An exception to this rule is Pullman’s association with contemporary artist Dexter Brown – or, to be more precise, his alter ego De Bruyne, who produces Renoir-like canvases.

One is on view at Pullman in Mount Street. The Bathing Party depicts three female nudes together with their 1909 Renault at a riverside picnic. Sound familiar? That’s the point. Brown, or De Bruyne, wanted to break out into something more romantic, something that Renoir might have created had he been around with Renaults.

“I bought this particular DB back from a collector who bought it from us,” says Simon. “There’s a lot of interest.”

If sculpture is more your thing then Pullman has an interesting bronze by the Belgian artist Pierre de Soete. Called Vers la Victoire this is a lot of bronze for your buck. Imagine a 1920s sports-racing car, with two goggled and helmeted drivers, careering along a 1920s road and trailing clouds of dust and flailing scarves.

“We know it was presented to the winner of a race in or near Boulogne,” says Simon. “The full detail, though, is not known. It’s a fine bronze and a good example of de Soete’s work.

Leaving the best (for me) to last, Pullman has the work of French sculptor Emmanuel Zurini. His devotees include Michael Schumacher, Jacques Villeneuve and Flavio Briatore, and he began working in motorsport as a photographer. His compelling images are used in both grand prix and Le Mans posters of the 1960s, and in the mid-Seventies he started producing some striking bronzes of great racing cars, many of which have a stealthy black patina.

At Pullman are pieces that represent a Ford GT40, Mercedes-Benz W196 Streamliner, D-type Jaguar and Caracciola’s 1937 Mercedes-Benz W154, the GT40 in black and the Mercs in silver.
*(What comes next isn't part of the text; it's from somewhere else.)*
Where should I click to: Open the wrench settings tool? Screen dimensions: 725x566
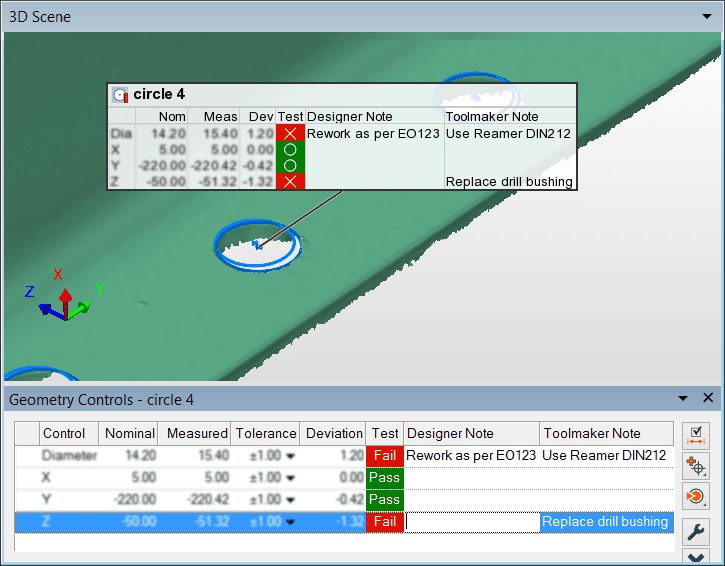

“These are collectors pieces. Zurini normally makes editions of only eight so there is rarity, and they meet all our requirements – quality, artistically excellent and different.”

But for me, a lifelong fan and follower of motor racing, it was the train that really grabbed my attention. There are just five of these pieces, entitled Night Train.

The art-deco stylised futuristic black sculpture was to have been, like all Zurini’s work, an edition of eight but the hardwood maquette was destroyed in a fire before the remaining three were made. It measures more than 63 inches long and is a most impressive thing of beauty. The price tag, though, is £65,000.